- 05/04/2013
- Posted by: essay
- Category: Free essays
Nowadays, the minimum wage affects the labor of low-wage employees. Recently, it was believed that the market is not able to establish “fair” prices for the work done. Consequently, the only way to solve this problem is to change the administrative structure of wages and redistribute the incomes.
Thus, this paper introduces the information on the minimum wage and its price controls. It analyzes costs and benefits to an economy of a minimum wage law, and provides the argument in support of minimum wage laws or against the use of minimum wage laws to improve standards of living based on the analysis.
To start with, the minimum wage is the legal rate in the form of the lowest hourly, daily, or monthly compensations established by the state that the employers have to pay to their employees. The meaning of the minimum wage is not always associated with the living wage. In each period of time, it is determined by the financial possibilities of the state, and thus periodically varies (nominally, it always increases).

Information supplied.
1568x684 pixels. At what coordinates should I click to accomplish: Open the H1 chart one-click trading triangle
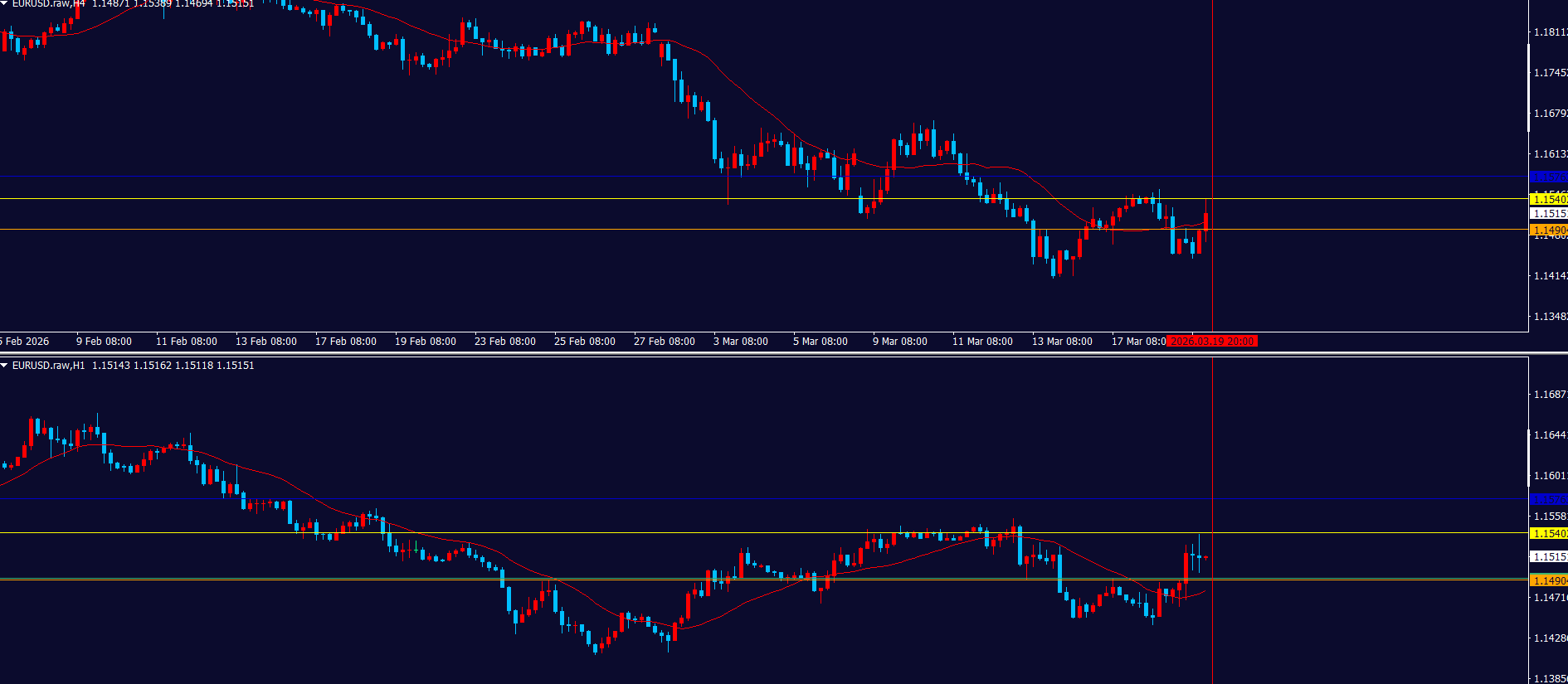4,366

Short task A.
Reproduce the part of the minimum wage essay that opens with the words containing "Thus, this paper" and closes with "it always increases).".
Short task B.
In the minimum wage essay, what determines the minimum wage in each period of time?
Short task C.
Extend the minimum wage essay onward from the point where it stops.
The listing has no role in any of this.

Final result A.
Thus, this paper introduces the information on the minimum wage and its price controls. It analyzes costs and benefits to an economy of a minimum wage law, and provides the argument in support of minimum wage laws or against the use of minimum wage laws to improve standards of living based on the analysis.
To start with, the minimum wage is the legal rate in the form of the lowest hourly, daily, or monthly compensations established by the state that the employers have to pay to their employees. The meaning of the minimum wage is not always associated with the living wage. In each period of time, it is determined by the financial possibilities of the state, and thus periodically varies (nominally, it always increases).

Final result B.
The financial possibilities of the state.

Final result C.
This is a widespread fact that there are some costs and benefits to the national economy of a minimum wage law. Let us focus our attention on some of them.
Costs to the national economy of a minimum wage law:
Similarly to protectionism, the minimum wage reduces the competition in the labor market, impedes different firms in reducing the costs during economic downturns, resulting in different economic inefficiencies as well as poverty, unemployment, dysfunctions, and price rises as a whole;
Causes damage to small businesses rather than big ones;
Reduces a labor demand, either by reducing labor days or by job cuts;
Leads to price inflation since businesses seek to recoup the losses with the help of increasing the prices of the goods;
Encourages some employees at the expense of least productive ones;
May lead to the exclusion of some groups or individuals from the labor market;
Give no reasons for the poor in obtaining additional education that will give them a good opportunity to get a proper job.
Benefits to the national economy of a minimum wage law:
Increases the standard of living for the most vulnerable citizens, and thus increases the average standard of living;
Motivates and inspires the employers to work harder and more productively (as opposed to social programs and other similar charges);
A business can spend less money on training their employees due to low turnover rates.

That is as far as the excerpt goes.